> **EXERCISE DESCRIPTION**
A faithful copy of the entries is needed, one that leaves out the pictures.

> **RECORDS SHOWN**
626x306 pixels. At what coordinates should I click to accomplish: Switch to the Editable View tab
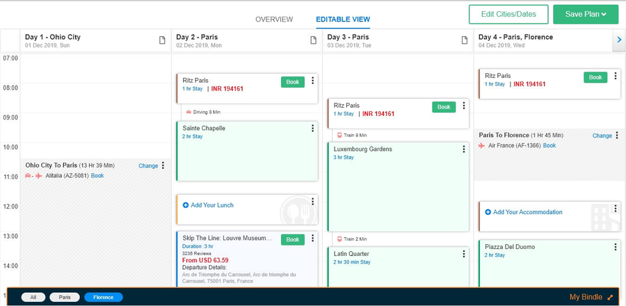click(x=342, y=19)
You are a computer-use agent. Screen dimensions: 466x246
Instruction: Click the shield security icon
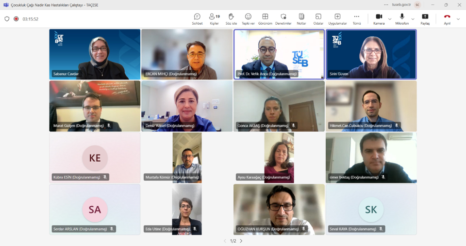7,19
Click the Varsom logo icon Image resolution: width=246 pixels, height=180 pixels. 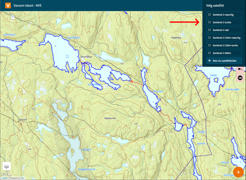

> **SOLUTION FOR THIS PROBLEM**
626x306 pixels. At what coordinates should I click to accomplish: Switch to the Editable View tab
click(x=342, y=19)
You are a computer-use agent. Screen dimensions: 466x246
Instruction: Click the shield security icon
7,19
Click the Varsom logo icon Image resolution: width=246 pixels, height=180 pixels. 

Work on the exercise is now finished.